After the final primer coat went on I took a photograph and played around in photoshop with some overlays of colour to figure out a paint scheme. I wanted to try for a 1970's sci fi book cover type of vibe with saturated colours.

Here's the final primer pass shot outside in sunlight...


... and here's my final concept out of Photoshop.


 As you can see, the photoshop mock up is pretty rough, but its only for me to do some quick experimentation before committing to paint and masking. I usually use car paint out of a spray can cause they dry fast but this time I decided to use the trusty old Humbrol enamels and just got a red, blue and white and used 'em thinned straight from the tin in my old badger airbrush.  After all the fiddly masking and airbrushing was over I let it dry for a week before attacking it with my usual weathering technique, described many times before. Before removing the window masks I sprayed the model with some Crystal Kote clear matt spray.
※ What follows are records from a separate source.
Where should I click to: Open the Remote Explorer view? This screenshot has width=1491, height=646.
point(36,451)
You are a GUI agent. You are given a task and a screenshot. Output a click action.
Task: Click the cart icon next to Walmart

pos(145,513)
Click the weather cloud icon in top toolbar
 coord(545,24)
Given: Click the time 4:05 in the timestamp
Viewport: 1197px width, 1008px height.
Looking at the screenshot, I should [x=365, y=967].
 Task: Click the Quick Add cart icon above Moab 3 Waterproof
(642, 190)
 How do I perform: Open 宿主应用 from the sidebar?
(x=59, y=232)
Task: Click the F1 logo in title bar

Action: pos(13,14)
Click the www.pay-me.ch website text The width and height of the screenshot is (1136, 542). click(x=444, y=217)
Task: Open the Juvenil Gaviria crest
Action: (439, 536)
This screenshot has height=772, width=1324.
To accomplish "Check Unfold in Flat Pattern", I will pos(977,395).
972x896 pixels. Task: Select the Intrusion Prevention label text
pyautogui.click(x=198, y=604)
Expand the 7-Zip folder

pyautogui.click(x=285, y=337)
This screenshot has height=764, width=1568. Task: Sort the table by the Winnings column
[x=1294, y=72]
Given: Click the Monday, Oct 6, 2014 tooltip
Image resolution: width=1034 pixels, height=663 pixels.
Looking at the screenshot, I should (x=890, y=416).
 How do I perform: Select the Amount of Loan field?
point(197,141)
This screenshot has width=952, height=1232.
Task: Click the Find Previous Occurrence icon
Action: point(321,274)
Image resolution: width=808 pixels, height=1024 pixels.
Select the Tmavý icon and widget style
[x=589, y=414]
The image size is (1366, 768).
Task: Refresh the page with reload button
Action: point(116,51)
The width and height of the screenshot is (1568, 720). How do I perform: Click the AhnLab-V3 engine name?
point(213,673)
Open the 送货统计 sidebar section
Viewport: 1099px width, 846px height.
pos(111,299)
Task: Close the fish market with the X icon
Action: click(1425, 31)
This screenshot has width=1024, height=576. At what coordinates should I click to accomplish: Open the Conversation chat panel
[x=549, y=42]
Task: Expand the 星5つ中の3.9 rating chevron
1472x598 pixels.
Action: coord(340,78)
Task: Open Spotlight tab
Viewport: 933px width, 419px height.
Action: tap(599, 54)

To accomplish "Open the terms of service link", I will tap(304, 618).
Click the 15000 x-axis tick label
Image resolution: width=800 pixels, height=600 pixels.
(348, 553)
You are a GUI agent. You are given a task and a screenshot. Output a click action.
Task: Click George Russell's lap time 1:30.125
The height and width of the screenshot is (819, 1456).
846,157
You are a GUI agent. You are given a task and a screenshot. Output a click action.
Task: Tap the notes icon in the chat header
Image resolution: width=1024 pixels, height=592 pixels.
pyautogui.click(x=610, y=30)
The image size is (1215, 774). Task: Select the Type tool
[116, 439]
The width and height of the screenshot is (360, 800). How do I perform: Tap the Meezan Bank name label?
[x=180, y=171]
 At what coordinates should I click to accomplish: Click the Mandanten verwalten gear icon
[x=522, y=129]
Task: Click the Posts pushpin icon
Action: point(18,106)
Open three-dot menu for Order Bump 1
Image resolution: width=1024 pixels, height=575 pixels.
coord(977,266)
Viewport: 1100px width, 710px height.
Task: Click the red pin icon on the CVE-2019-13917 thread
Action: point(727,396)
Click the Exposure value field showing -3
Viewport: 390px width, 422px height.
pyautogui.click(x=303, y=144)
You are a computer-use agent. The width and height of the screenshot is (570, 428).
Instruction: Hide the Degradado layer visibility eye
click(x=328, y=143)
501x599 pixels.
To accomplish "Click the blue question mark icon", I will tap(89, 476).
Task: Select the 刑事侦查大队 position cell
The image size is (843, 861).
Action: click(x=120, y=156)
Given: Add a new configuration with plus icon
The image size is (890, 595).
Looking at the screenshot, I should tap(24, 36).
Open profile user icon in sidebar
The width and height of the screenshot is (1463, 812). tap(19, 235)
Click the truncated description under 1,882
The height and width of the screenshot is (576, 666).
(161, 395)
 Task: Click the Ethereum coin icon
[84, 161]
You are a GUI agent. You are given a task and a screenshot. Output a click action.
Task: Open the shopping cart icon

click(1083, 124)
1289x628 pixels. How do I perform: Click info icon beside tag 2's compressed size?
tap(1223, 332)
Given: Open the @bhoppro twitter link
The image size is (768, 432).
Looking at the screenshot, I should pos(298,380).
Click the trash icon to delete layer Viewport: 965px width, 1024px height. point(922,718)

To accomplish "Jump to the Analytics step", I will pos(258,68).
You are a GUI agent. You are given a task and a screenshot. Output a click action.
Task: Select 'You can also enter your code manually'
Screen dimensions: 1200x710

After a house clean I came across an old stash of Letraset dry transfer letters and numbers in the Microgramma font that I have had for quite a while. Can you still get this stuff? I'd like some more but chances are its been long retired now that absolutely everything is done on computer, even modeling...sigh.






The rear power and mounting rod access hatch was also a recent addition.
The hatch just fits by a protrusion that friction fits into the center mounting rod hole, the dc connector is next to it and the third hole is just there for the hell of it. The led downlights secured into the nozzles with three small spots of super glue which in the unlikely event they have to be replaced, can be cracked out. The nozzle/light assemblies are plugged into the ceramic bi pin connectors and then just press into the engine pods with a nice secure fit.





The other access hatch is underneath and it has an inline dc connector that can be pulled out. The central round shape in the hatch is removable to allow a support rod and the power connector to pass through leaving the main door in place.







This project has been started and finished within the same year, a real achievement for me being so easily distracted by the next idea. It is always nice to finally bring a project to completion.

More soon...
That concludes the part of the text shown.